MiR-140 and miR-200 regulate the migratory heterogeneity of location-specific Schwann cell population.

Abstract

Schwann cells are functional cells in nerve regeneration and are commonly used as seed cells in tissue engineering. Enhanced Schwann cell migration capacity improves recovery effects, and thus, the identification of Schwann cells with greater migration ability is of great importance. In the present study, we examined the biological activities of Schwann cells collected from rat sciatic nerves (SN) and dorsal root ganglia (DRG). Observations from transwell migration assay and wound healing assay demonstrate that DRG Schwann cells migrate at a faster speed as compared with SN Schwann cells. Sequencing and bioinformatics suggest that differentially expressed genes between SN and DRG Schwann cells are associated with cell motility and migration. miR-140 and miR-200, two microRNAs (miRNAs) that are highly expressed in SN Schwann cells negatively influence Schwann cell migration and thus may be key regulators of Schwann cell phenotype.
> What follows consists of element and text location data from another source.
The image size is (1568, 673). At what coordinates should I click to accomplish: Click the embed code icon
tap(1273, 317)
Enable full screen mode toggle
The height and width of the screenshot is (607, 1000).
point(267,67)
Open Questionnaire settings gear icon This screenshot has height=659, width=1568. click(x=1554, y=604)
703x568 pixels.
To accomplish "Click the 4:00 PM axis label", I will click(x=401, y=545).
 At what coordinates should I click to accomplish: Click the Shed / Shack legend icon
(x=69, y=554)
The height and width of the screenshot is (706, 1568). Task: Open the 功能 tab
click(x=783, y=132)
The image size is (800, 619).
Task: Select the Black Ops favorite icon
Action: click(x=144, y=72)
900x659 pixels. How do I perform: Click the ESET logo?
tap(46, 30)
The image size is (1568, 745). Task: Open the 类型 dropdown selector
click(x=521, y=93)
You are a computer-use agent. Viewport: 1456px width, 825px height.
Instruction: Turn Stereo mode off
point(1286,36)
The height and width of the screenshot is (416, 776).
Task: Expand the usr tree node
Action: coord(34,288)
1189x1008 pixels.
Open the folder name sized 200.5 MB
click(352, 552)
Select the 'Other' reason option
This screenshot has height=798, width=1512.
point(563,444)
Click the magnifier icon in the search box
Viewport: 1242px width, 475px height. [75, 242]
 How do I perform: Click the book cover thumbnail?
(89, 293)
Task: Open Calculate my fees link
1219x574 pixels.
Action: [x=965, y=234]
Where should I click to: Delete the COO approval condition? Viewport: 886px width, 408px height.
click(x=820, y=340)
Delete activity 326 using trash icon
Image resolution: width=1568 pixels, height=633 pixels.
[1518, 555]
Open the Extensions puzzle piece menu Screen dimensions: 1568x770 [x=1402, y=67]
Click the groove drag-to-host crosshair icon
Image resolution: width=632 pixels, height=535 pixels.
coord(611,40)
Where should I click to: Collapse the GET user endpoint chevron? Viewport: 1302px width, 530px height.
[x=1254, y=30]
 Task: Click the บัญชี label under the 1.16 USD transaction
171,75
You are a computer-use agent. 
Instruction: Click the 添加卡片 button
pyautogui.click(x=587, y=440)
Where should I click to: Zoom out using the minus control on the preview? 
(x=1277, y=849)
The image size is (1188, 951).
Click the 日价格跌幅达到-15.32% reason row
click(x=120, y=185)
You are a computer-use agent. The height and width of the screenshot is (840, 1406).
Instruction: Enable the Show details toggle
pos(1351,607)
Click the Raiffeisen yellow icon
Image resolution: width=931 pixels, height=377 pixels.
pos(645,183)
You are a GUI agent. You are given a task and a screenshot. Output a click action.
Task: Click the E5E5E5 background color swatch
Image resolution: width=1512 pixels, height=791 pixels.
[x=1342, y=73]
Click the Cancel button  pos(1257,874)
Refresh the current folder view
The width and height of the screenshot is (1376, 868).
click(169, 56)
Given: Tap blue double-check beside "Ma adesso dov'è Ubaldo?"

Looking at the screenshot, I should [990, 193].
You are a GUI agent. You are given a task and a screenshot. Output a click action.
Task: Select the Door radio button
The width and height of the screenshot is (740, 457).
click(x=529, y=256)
Igsf10, Plxna2, and Lcp1 are screened as candidate downstream targets of miR-140 and miR-200 based on bioinformatic analysis and their expression correlation with miRNAs. Our comparative analysis displays the unique characteristics of Schwann cells in different anatomical localizations and demonstrates that DRG Schwann cells are suitable seed cells for tissue engineering and regenerative medicine.